[Extracted data entries]
········

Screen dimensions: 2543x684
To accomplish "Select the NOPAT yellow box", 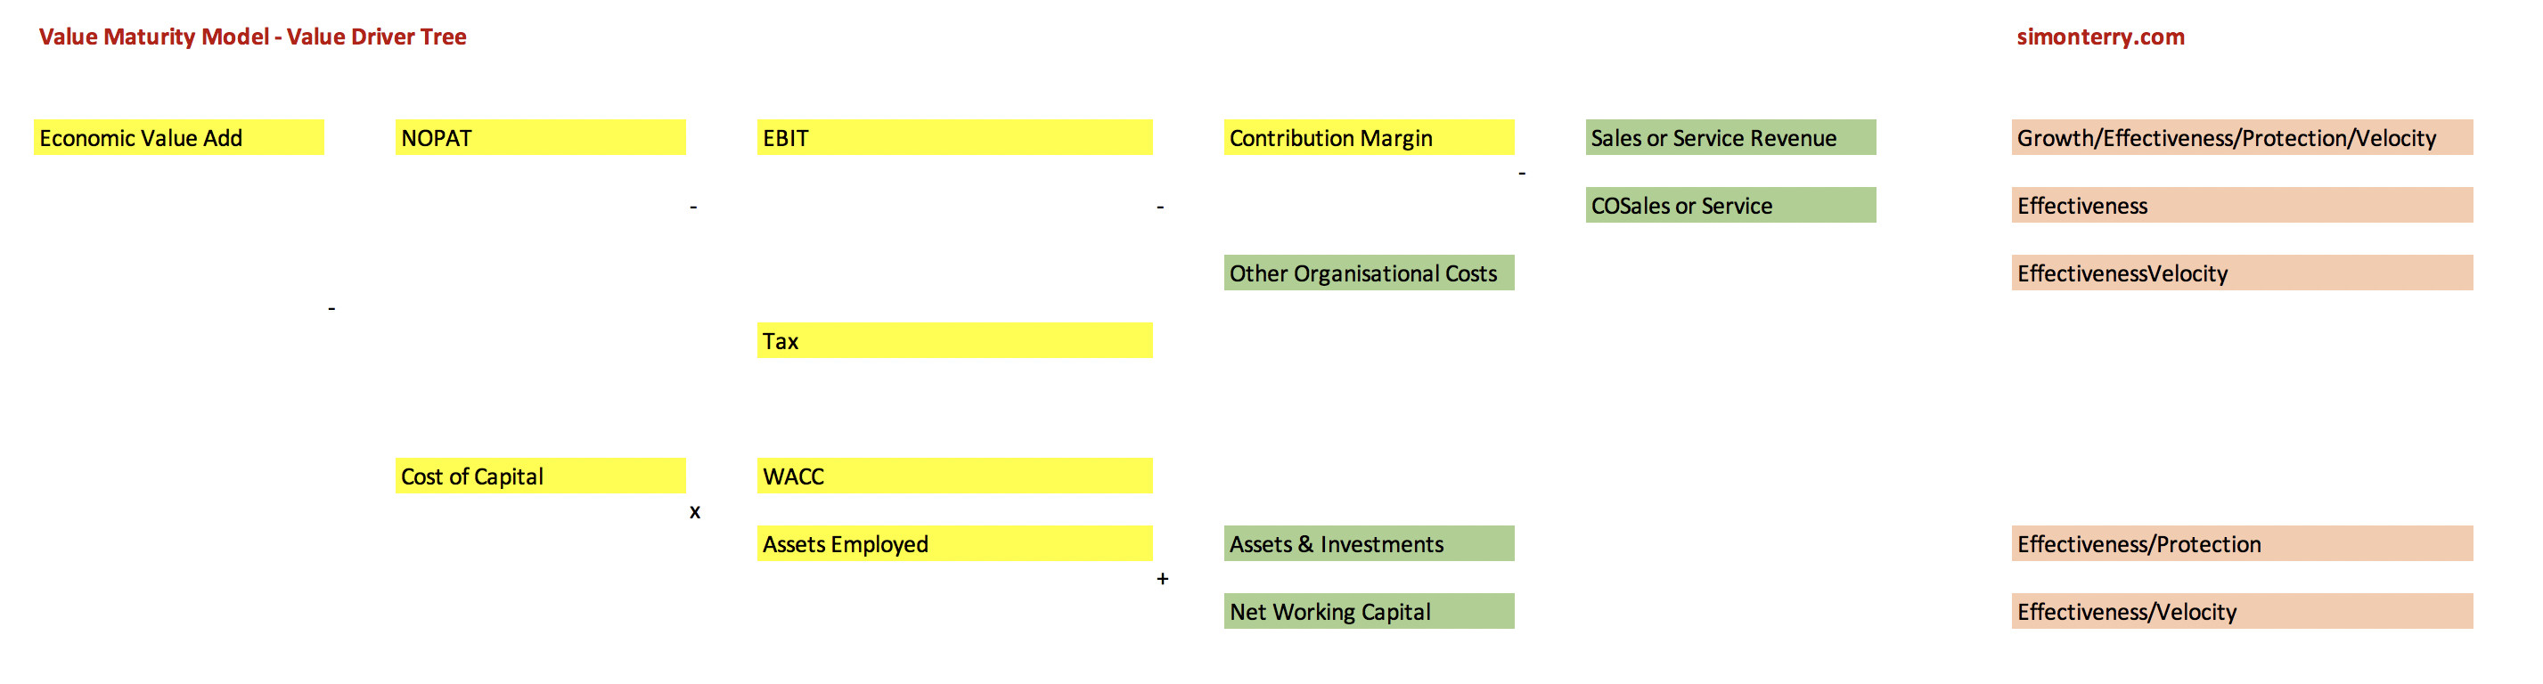I will pos(540,138).
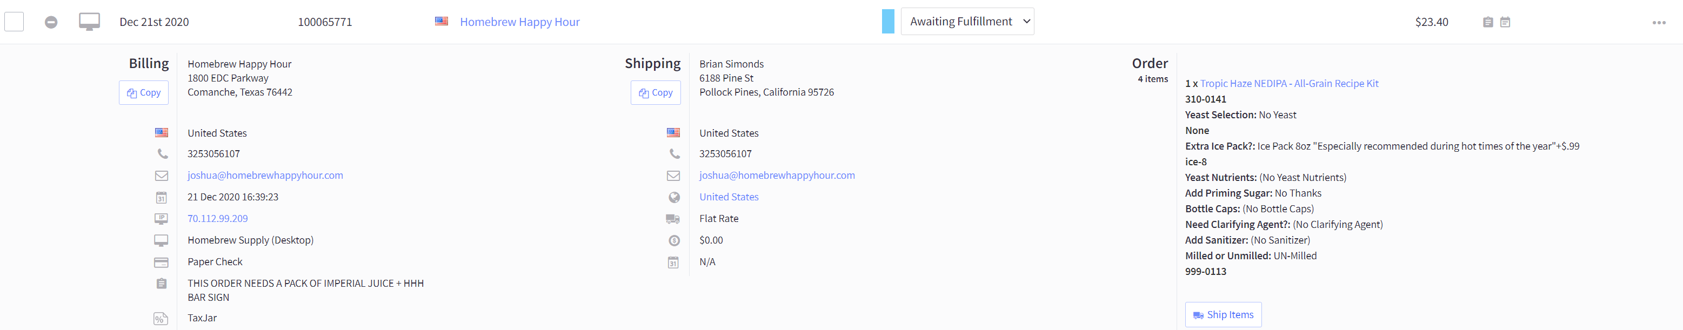The height and width of the screenshot is (330, 1683).
Task: Click the United States shipping zone link
Action: point(728,197)

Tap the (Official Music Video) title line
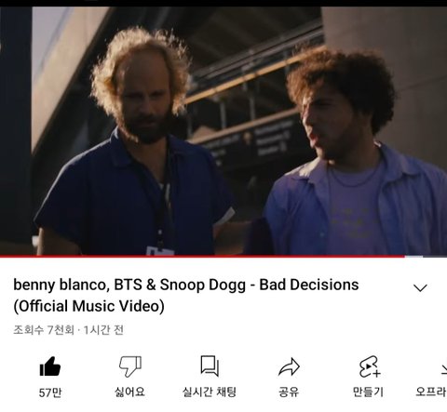(88, 306)
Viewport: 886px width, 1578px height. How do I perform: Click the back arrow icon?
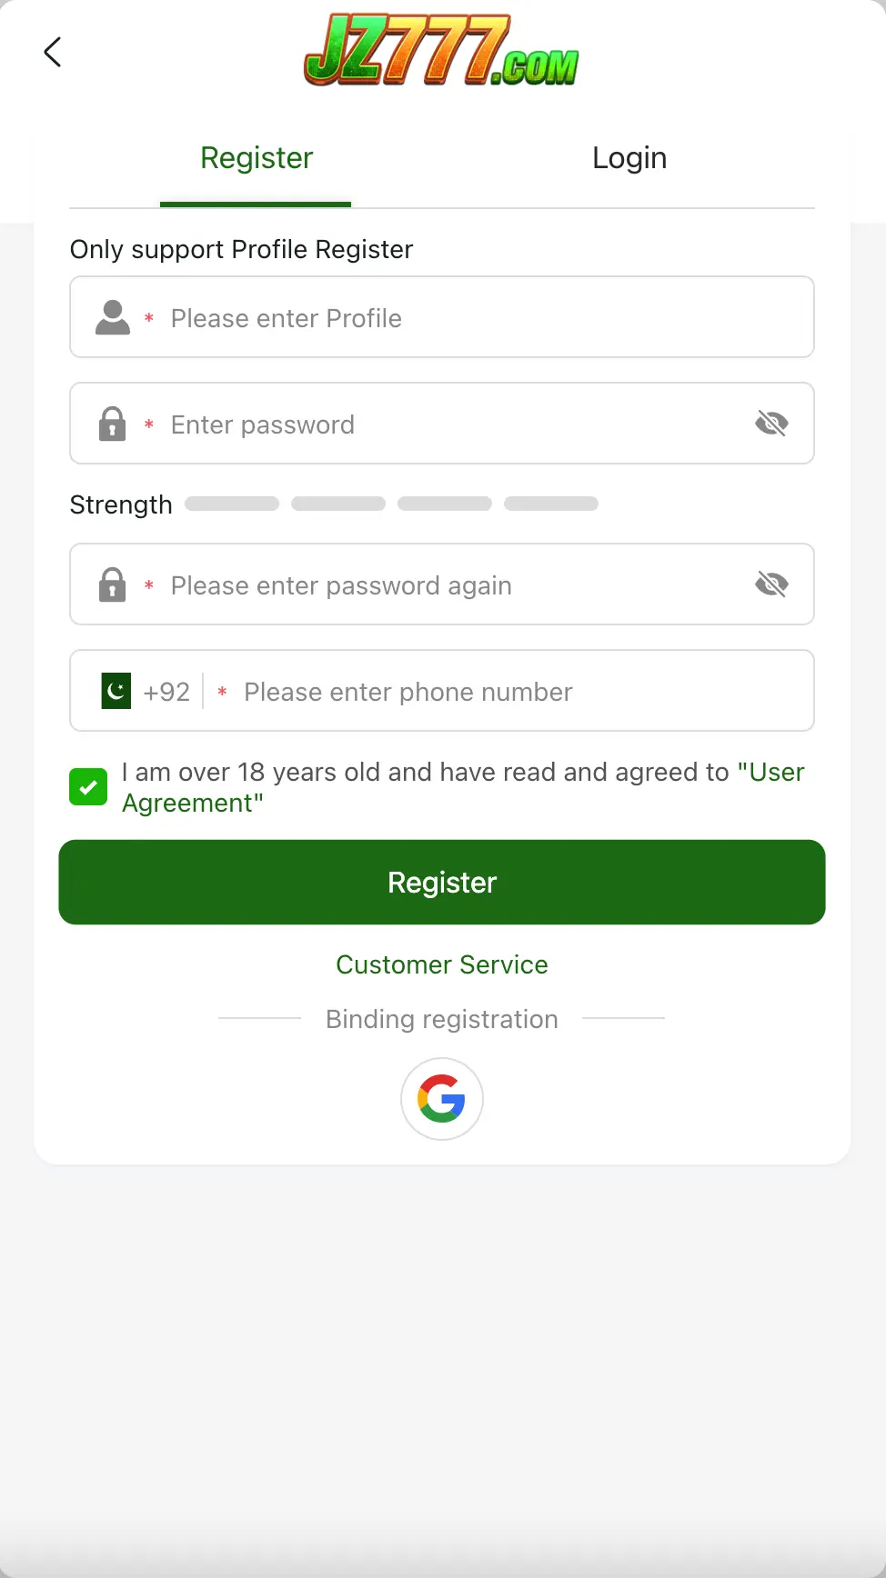coord(53,53)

········

● PROBLEM STATEMENT
Output an exact copy of the lines from the one with "Tap the (Official Music Video) title line" through the closing line of the records, inclusive, without any images.

● ANSWER TO THIS TASK
Tap the (Official Music Video) title line
(88, 306)
Viewport: 886px width, 1578px height. How do I perform: Click the back arrow icon?
coord(53,53)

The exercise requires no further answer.